--- What to work on ---
The response should be exactly the number of lines in the material below that contain the word "agent".

== Supplied information ==

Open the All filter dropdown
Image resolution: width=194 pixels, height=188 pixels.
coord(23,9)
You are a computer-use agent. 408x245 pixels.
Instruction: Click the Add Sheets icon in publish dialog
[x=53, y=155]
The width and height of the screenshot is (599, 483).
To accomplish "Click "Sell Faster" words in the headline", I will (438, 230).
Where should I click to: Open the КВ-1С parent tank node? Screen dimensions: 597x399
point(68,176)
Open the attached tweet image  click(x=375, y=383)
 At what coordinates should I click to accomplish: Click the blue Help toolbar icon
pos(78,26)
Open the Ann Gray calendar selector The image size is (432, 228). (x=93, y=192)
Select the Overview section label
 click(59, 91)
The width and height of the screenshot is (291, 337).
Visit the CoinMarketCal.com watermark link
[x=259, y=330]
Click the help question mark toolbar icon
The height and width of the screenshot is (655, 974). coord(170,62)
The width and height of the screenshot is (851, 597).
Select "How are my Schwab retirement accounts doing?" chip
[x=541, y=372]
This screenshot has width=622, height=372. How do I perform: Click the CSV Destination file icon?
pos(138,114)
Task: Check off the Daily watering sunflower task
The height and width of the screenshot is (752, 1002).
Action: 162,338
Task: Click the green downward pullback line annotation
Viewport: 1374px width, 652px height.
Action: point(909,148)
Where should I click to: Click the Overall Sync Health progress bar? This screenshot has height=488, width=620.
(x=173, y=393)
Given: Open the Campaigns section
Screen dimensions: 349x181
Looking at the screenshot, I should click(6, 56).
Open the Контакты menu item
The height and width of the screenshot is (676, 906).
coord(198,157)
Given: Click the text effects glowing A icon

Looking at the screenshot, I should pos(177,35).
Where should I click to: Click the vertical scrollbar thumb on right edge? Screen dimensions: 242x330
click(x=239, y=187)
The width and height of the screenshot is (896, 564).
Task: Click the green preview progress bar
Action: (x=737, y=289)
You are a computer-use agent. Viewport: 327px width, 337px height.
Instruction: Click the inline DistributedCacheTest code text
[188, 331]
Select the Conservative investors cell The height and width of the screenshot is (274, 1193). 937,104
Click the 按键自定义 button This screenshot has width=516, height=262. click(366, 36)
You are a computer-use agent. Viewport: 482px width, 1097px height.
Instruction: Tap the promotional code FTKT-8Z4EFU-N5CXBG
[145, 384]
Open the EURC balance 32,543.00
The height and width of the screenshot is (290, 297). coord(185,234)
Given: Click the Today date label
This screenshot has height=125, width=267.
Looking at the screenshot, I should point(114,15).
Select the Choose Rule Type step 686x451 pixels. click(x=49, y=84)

===

--- Result ---
3